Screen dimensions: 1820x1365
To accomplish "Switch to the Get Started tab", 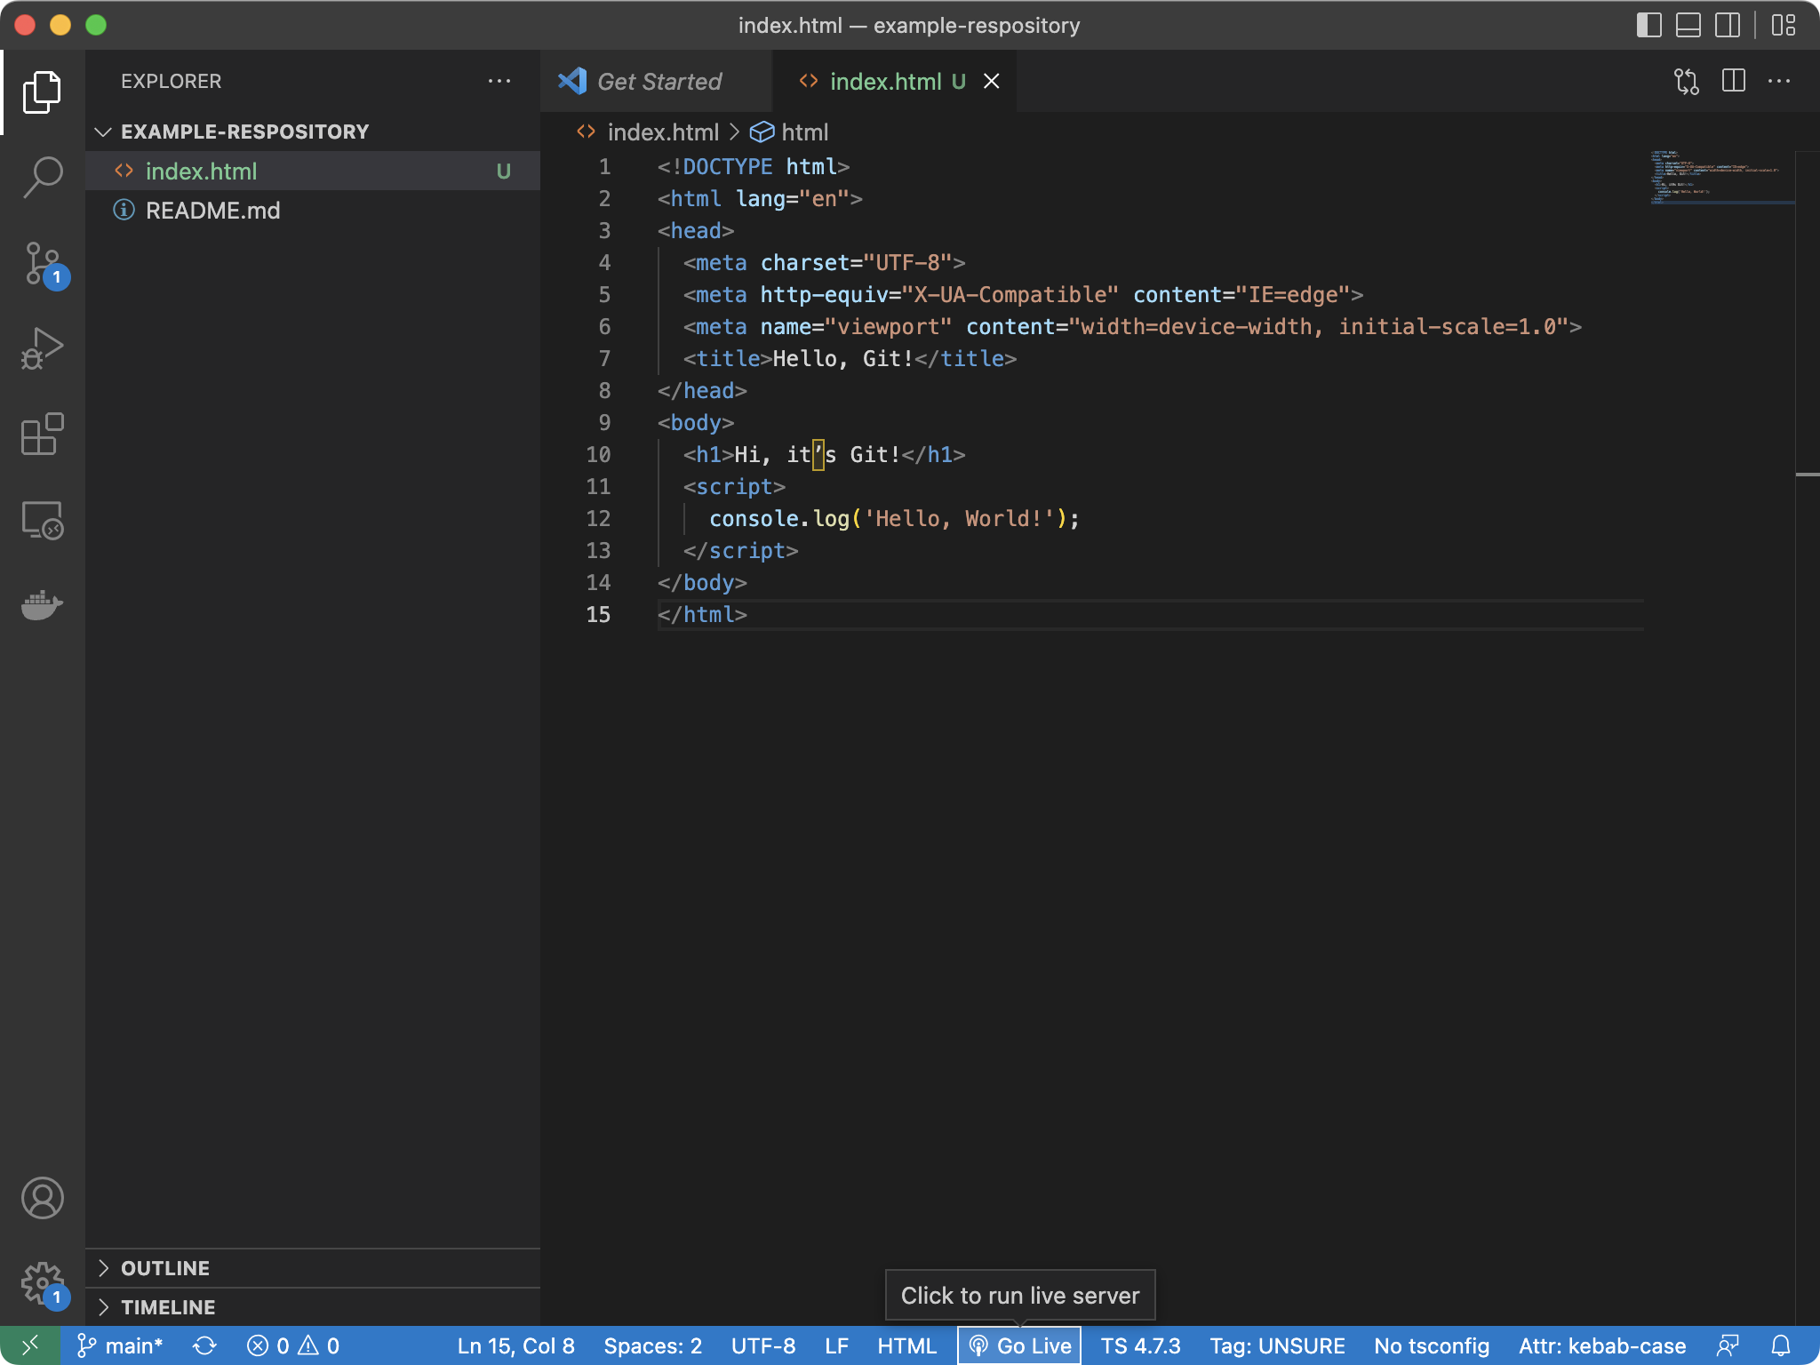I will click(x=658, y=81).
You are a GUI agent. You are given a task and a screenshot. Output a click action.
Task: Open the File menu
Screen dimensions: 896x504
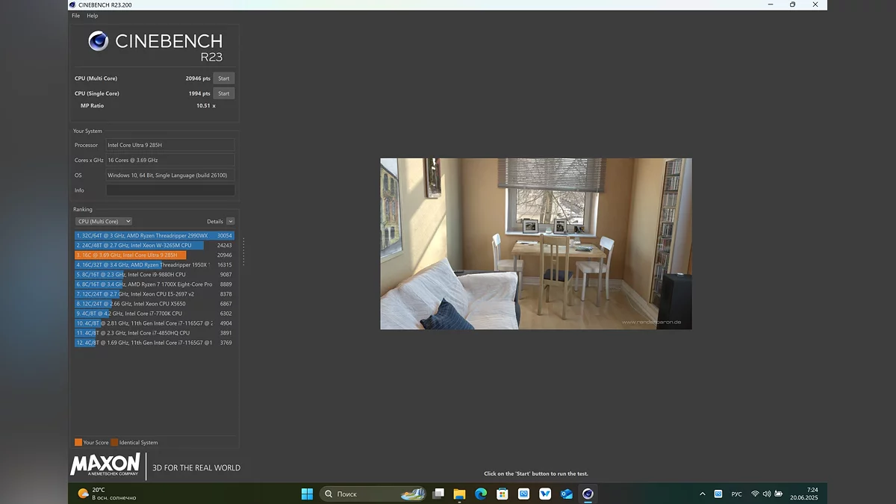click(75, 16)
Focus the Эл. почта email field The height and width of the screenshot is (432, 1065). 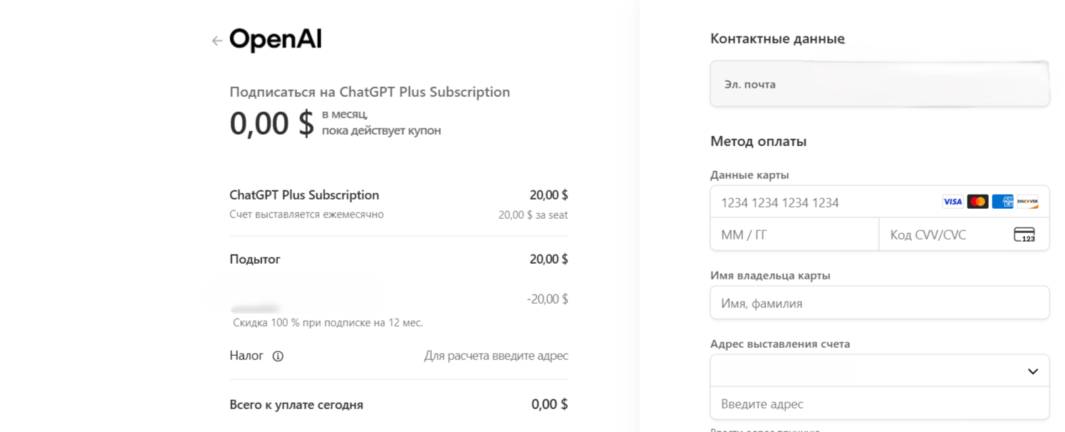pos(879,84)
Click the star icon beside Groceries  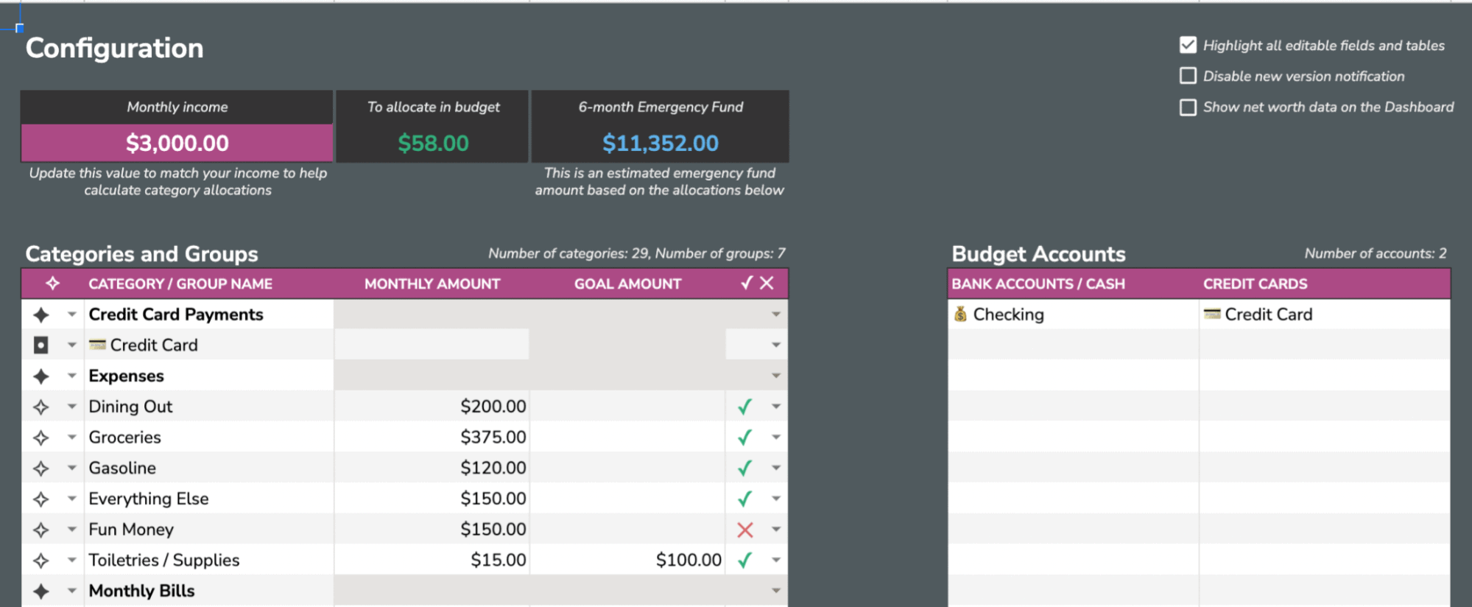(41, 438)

++++

• Stated goal: Pull out each line of the material that contains the word "dimensions" and list those lines unchanged.

• Solved exercise:
Screen dimensions: 1820x1365
Screen dimensions: 896x504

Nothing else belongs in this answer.